Addressing these and other issues, modern smart level switches support automated, in-situ testing, thus minimizing manual intervention and the risk of systemic failure (see Figure 3). When in-situ testing is not possible, guided proof tests built into smart instruments can reduce the potential for error by providing step-by-step instructions and comprehensive verification reports. And upon instrument replacement, smart tools can confirm a configuration match between the old and new devices. Once configuration is complete, device settings can be locked to prevent unauthorized changes, and reports can be generated to verify standards compliance.
In addition to automated verification, these instruments continuously monitor and transmit diagnostic information, which can be incorporated into notification systems to alert operators of developing issues. Because sensors often begin deteriorating prior to failure, automated diagnostics provide the foundation for predictive maintenance, allowing staff to focus efforts where most needed to maintain uptime.
In one application, a chemical manufacturer sought to proof test their SISs more frequently to reduce the risk of spills. The application included four interconnected tanks of thionyl chloride, which is acutely toxic. Previously, conventional proof testing of the level switches in these tanks occurred yearly, and it was an arduous task because instrument removal was required. This procedure mandated entirely emptying and cleaning the tanks, and technicians needed to wear full body protection when removing and subsequently reinstalling the instruments. The inherent risks included significant downtime, instrumentation installation errors, and human safety concerns.

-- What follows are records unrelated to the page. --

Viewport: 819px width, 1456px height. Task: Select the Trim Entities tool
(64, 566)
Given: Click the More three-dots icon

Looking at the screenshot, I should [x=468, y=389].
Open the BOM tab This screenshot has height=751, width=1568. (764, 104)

To increase SIS functional confidence while minimizing maintenance efforts and downtime, the plant replaced its conventional sensors with smart vibronic “tuning fork” level switches, ensuring reliable point level detection as part of a SIL3 safety loop. Each of the four tanks is equipped with its own switch, providing homogenous redundancy and minimizing the likelihood of system failure, even if an individual switch fails. And because the chosen switch model was developed in accordance with IEC 61508 requirements for SIL3 functional safety, the facility did not need to perform additional risk reduction analysis after installation.
Each year, or more frequently, technicians initiate an automated, in-situ proof test for each switch without any process interruptions, and complete removal and full testing is now required just every three years. Between scheduled proof tests, the switch self-monitors and provides warning of any unusual changes in vibration frequency, which signifies a problem.
Careful design leads to safe implementation
Preventing tank overfills begins with informed hardware specification and system design, and it culminates with the implementation of safety systems with the right level instrumentation and reliable verification procedures.
Selecting certified smart instrumentation provides many safety and efficiency advantages, including ongoing diagnostic monitoring, commissioning wizards, automated verification, onboard reporting, and long intervals between comprehensive proof tests. Collectively, these capabilities increase facility uptime, reduce the risk of systemic error associated with instrument removal and reinstallation, and empower migration from reactive manual maintenance to focused predictive maintenance programs.
1 United Kingdom Health and Safety Executive. Out of control: Why control systems go wrong and how to prevent failure, 2003.